▸ SUPPLIED ENTRIES

◇ ◇ ◇ ◇

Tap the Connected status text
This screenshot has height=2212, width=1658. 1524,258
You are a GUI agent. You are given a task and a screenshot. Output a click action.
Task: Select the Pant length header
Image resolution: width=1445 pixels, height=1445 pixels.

◇ ◇ ◇ ◇

▸ WRITTEN INSTRUCTION
Rewrite every line of the rows above, swapping "header" for "label" and leaving everything else unchanged.

▸ FINISHED ANSWER
Tap the Connected status text
This screenshot has height=2212, width=1658. 1524,258
You are a GUI agent. You are given a task and a screenshot. Output a click action.
Task: Select the Pant length label
Image resolution: width=1445 pixels, height=1445 pixels.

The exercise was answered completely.